Launching the program at their New York City-based Primary Care Associates of the Mount Sinai Doctors Faculty Practice offices, the healthcare organization has become the first in the city to provide patients with electronic access to their doctors’ notes.
The health system’s participation in OpenNotes will ideally improve patient engagement and patient empowerment by encouraging patients to become more involved in their healthcare.
“When patients can access their physicians’ notes, they can better understand their medical issues and treatment plan as active partners in their care,” says Sandra Myerson, System Chief Patient Experience Officer, Joseph F. Cullman, Jr. Institute for Patient Experience, Mount Sinai Health System.
“This can ultimately lead to improved patient engagement, patient empowerment, and communication between patient and physician.”
This OpenNotes launch has been in the making since the end of last year. In December 2015, four Mount Sinai doctors engaged in a pilot program testing the initiative to determine how it would affect clinical workflow.
Those patients involved in the pilot program reported high rates of patient satisfaction, claiming that access to their doctor’s notes helped them feel more empowered in their own care.

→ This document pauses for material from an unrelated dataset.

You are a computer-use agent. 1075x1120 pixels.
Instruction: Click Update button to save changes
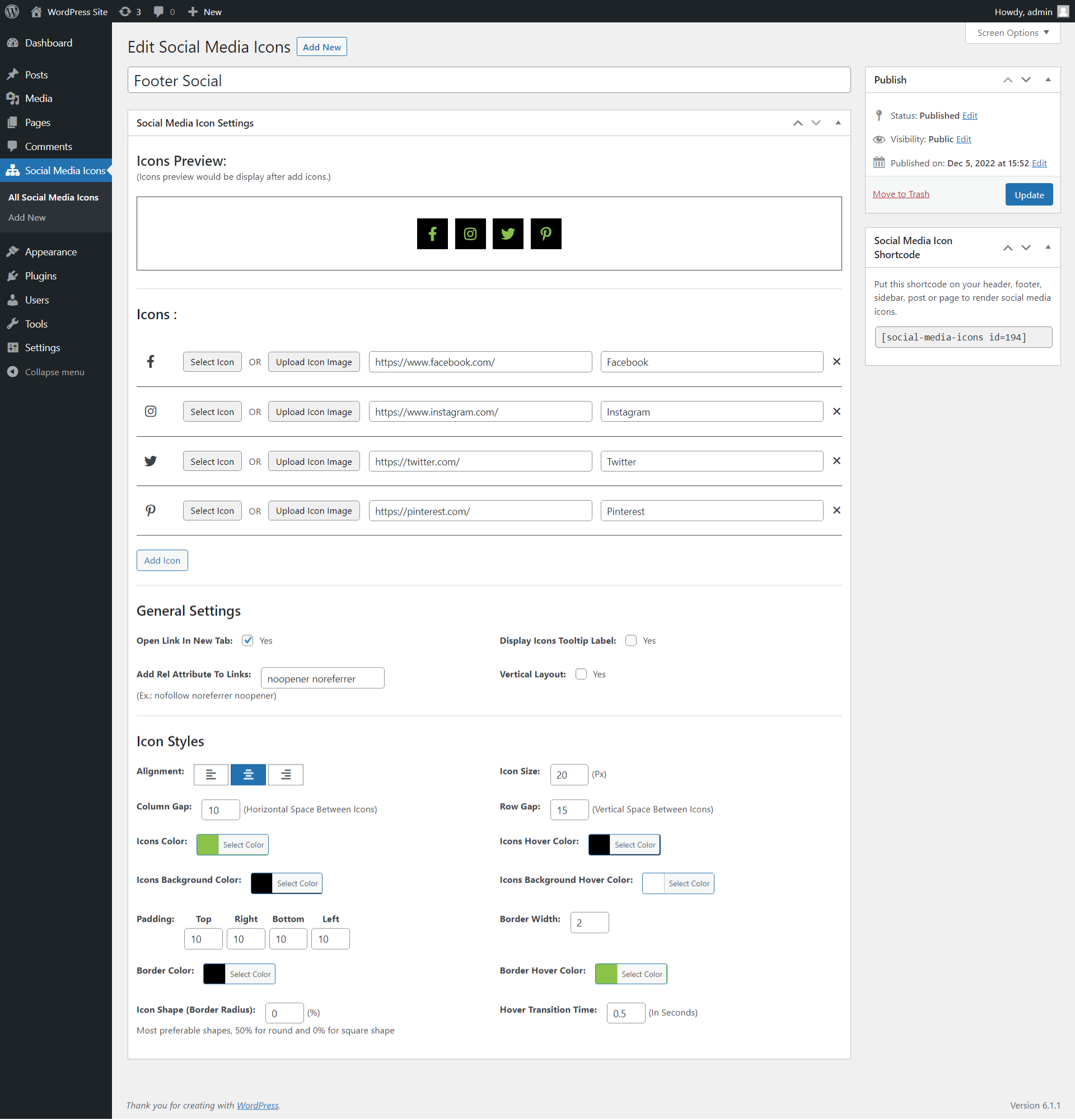(x=1030, y=194)
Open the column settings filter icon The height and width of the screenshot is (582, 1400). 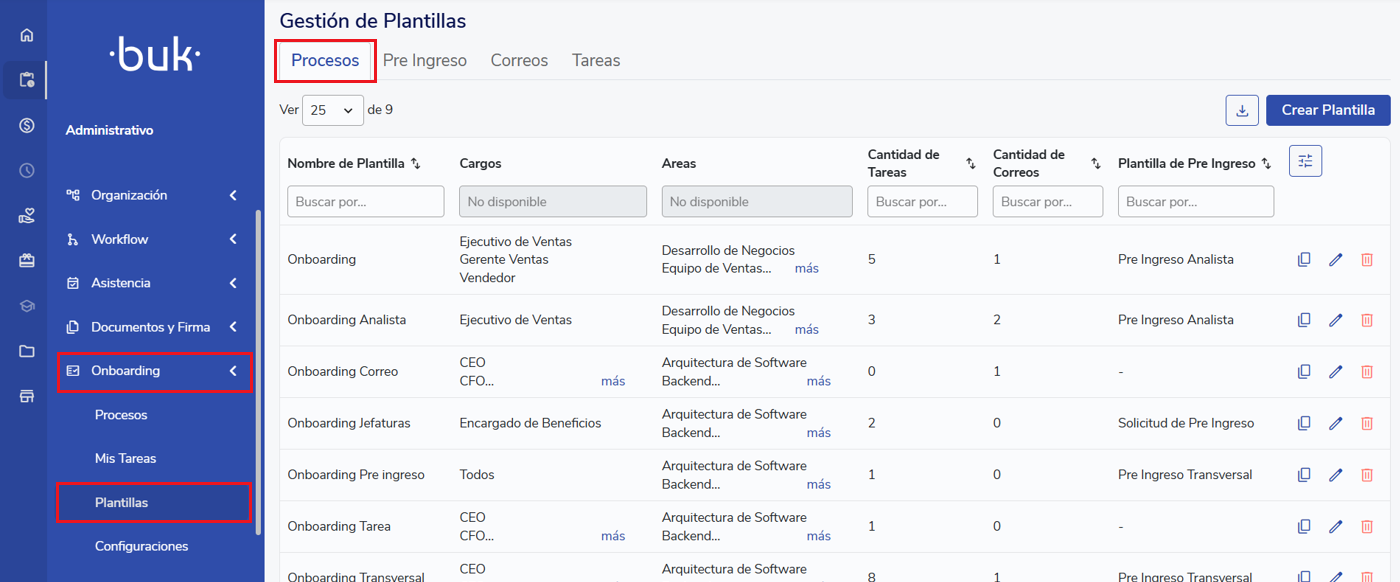[x=1305, y=161]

By looking at physician notes, patients were better able to piece together their health histories and understand their wellness.
Mount Sinai executives say that those feelings of engagement and empowerment are a basic patient right.
"Patients expect and deserve to have full access to their medical records and the Mount Sinai Health System is committed to meeting this expectation," said Jeremy Boal, MD, Chief Medical Officer for Mount Sinai.
Mount Sinai will make the physician notes available through the health system’s patient portal, MyMountSinaiChart, allowing users to view their health information via desktop, laptop, tablet, or smart phone.
OpenNotes has seen enormous growth as of late. At the end of last year, the initiative received $10 million in grant money from various different donors. Through these endowments, the initiative expects to grow to reach nearly 50 million users nationwide, helping to boost care quality.
“Our research shows increasingly that patients can benefit greatly from reading the notes taken during a medical visit. They tell us they feel more in control of their care and are more likely to follow up on recommendations,” said OpenNotes’ co-founder Jan Walker, RN, MBA.
“This has enormous implications for improving the quality and costs of care. Moreover, we’re learning that having a second set of eyes on the record may be an important way to improve patient safety.”
OpenNotes also entered into a partnership with the College of Healthcare Information Management Executives (CHIME) to boost patient data access in light of the President’s Precision Medicine Initiative (PMI).
PMI heavily relies on patient-contributed data in order to conduct better research to develop better and more specific treatment plans. By allowing patients access to their health data, they not only become more empowered in their own care, but they get the chance to contribute their information to better the healthcare industry at large.
“Patient engagement is a big part of that movement, but to be true partners in their care, patients must have access not only to their basic health records, but the notes that clinicians make during appointments,” said OpenNotes’ co-founder Jan Walker, RN, MBA. “This partnership with OpenNotes is a terrific opportunity to promote innovative change in medical practice designed to increase patient engagement.”